▶ **Work task**
From the line with "Úschovňa batožiny (178, 668)" through the line with "About Us (56, 786)", repeat the entries verbatim, both end lines included, and add nothing.

▶ **Listed entries**
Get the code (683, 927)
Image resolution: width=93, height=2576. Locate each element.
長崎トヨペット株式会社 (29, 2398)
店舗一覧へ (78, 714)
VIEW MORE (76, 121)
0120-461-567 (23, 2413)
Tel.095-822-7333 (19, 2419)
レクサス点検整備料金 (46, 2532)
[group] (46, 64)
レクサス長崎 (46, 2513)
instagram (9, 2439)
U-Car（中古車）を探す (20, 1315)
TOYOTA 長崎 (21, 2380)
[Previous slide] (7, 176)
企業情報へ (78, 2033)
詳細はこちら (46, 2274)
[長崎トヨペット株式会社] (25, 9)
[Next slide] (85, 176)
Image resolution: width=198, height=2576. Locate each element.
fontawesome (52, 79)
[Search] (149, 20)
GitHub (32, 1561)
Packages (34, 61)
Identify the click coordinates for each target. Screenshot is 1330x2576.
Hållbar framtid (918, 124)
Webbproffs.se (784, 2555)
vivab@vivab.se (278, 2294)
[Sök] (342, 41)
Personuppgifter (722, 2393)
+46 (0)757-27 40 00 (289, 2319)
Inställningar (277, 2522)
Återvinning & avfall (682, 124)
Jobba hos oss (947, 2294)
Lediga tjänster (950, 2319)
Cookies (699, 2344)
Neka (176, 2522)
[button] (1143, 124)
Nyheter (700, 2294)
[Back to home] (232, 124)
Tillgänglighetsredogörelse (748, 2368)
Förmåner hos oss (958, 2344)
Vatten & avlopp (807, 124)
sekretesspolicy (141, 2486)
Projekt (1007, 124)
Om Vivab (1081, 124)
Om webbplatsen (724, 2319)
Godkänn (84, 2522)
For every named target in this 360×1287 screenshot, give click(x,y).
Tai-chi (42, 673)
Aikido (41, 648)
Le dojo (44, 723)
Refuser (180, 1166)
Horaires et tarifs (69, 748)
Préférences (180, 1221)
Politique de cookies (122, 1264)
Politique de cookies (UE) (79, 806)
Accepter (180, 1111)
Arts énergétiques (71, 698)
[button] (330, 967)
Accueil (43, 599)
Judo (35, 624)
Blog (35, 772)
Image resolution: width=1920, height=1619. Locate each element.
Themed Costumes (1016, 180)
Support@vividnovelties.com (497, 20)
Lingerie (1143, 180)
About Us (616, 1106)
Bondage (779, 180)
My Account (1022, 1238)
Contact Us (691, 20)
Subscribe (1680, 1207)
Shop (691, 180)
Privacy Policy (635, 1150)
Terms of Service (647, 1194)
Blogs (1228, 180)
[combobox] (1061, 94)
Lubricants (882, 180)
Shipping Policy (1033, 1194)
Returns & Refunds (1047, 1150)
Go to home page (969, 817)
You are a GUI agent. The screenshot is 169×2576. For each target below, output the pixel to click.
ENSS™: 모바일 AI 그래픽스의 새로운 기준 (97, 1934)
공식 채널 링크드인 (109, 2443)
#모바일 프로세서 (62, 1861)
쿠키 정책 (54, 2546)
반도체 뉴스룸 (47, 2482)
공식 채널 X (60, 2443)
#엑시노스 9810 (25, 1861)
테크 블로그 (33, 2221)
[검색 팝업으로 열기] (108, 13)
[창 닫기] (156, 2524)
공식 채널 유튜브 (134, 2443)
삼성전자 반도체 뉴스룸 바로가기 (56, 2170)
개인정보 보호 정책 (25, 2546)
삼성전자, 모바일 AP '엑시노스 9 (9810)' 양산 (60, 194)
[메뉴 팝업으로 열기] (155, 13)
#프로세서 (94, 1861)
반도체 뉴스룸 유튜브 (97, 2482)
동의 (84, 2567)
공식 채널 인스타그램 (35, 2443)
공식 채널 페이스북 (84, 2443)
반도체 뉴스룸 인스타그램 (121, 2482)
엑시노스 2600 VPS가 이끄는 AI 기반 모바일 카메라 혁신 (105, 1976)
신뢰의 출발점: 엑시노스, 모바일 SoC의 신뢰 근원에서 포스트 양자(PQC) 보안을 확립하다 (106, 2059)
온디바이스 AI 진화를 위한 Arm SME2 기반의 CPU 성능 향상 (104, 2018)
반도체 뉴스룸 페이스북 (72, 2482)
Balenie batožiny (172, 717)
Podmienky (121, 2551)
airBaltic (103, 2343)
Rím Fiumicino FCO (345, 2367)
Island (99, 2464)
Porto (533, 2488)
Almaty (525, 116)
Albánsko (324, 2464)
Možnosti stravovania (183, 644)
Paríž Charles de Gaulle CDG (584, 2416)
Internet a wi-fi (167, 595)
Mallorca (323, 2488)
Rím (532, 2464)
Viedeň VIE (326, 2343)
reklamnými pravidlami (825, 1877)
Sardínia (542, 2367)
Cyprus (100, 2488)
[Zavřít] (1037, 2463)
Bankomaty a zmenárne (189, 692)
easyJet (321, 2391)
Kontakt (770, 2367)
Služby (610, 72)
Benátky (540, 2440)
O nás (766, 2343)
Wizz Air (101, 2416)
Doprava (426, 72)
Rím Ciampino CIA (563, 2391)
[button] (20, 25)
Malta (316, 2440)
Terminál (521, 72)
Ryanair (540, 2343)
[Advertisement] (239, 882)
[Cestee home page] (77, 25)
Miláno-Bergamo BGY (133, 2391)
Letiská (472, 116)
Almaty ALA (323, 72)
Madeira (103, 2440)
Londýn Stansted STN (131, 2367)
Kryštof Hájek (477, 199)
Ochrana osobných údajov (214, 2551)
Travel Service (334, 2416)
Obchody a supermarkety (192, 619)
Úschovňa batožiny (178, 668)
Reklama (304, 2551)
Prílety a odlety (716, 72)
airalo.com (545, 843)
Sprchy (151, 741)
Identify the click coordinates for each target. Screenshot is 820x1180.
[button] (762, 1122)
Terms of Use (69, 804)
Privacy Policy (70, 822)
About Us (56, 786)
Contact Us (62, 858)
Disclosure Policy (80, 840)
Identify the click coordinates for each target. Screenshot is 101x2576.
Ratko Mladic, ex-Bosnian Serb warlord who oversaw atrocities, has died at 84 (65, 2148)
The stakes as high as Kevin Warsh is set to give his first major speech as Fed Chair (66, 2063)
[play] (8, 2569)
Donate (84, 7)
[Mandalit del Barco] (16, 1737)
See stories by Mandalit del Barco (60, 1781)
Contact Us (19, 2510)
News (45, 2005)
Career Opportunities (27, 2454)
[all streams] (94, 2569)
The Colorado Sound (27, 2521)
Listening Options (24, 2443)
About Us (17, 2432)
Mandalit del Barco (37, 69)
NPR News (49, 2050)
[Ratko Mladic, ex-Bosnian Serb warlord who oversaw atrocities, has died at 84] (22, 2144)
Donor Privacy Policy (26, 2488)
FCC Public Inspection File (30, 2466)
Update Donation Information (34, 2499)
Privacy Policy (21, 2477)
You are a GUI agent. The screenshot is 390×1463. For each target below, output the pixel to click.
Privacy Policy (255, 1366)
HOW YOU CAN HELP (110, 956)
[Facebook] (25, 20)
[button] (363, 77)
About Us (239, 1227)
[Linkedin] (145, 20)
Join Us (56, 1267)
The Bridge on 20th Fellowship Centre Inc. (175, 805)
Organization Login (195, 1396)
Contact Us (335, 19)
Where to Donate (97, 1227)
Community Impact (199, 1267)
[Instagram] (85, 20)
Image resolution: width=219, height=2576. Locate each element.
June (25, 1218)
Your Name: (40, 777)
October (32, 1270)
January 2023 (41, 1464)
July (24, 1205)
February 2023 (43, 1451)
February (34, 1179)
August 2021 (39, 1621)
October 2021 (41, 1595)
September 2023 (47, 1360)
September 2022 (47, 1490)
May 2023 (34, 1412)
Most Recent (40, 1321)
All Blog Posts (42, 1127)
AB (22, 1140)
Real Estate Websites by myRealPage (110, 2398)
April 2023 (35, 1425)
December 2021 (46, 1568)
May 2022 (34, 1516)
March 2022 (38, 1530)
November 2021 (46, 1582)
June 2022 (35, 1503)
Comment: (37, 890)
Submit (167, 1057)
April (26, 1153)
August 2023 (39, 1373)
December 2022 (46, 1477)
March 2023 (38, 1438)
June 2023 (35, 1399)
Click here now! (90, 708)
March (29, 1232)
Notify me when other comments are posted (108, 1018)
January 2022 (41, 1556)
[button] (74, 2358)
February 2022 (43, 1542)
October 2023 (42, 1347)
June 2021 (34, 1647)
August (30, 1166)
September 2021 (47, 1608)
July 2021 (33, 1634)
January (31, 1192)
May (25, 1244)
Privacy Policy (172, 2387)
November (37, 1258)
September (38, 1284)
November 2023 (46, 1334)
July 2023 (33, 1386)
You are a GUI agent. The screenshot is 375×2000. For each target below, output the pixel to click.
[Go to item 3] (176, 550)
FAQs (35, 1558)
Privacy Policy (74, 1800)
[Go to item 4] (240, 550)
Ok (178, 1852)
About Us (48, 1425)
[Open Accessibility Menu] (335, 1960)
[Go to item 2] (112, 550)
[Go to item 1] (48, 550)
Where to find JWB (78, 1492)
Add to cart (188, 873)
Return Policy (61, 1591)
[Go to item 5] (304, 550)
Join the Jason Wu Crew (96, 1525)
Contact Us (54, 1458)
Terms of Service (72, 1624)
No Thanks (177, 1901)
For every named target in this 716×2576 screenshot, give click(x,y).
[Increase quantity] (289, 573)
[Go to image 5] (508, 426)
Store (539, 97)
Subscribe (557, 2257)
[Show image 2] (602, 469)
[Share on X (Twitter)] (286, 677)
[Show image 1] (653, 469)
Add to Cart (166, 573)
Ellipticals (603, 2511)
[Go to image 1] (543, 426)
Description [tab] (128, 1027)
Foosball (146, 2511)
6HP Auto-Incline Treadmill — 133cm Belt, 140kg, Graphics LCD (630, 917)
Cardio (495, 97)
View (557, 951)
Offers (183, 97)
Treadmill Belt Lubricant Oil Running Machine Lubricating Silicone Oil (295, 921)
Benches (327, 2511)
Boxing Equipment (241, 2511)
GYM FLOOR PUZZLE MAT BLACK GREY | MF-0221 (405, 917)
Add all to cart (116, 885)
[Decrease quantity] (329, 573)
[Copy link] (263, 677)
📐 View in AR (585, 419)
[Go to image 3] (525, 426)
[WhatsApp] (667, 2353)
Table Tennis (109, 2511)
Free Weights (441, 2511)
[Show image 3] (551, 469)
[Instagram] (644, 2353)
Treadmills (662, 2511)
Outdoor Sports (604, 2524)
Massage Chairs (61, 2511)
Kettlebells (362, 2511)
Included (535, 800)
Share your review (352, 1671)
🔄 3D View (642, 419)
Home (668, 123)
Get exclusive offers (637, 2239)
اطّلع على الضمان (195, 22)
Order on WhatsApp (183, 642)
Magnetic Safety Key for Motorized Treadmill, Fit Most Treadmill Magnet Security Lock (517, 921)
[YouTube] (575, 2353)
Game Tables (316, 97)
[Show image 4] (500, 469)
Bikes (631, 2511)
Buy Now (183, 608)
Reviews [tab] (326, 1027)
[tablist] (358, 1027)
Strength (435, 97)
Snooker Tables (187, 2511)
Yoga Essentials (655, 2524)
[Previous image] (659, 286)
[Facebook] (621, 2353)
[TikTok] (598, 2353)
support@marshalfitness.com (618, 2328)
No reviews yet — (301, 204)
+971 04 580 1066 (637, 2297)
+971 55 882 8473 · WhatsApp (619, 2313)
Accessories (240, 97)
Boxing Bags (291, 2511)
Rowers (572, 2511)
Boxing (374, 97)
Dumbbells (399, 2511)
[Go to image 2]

▶ **Completed task**
Úschovňa batožiny (178, 668)
Reklama (304, 2551)
Prílety a odlety (716, 72)
airalo.com (545, 843)
Sprchy (151, 741)
Identify the click coordinates for each target. Screenshot is 820x1180.
[button] (762, 1122)
Terms of Use (69, 804)
Privacy Policy (70, 822)
About Us (56, 786)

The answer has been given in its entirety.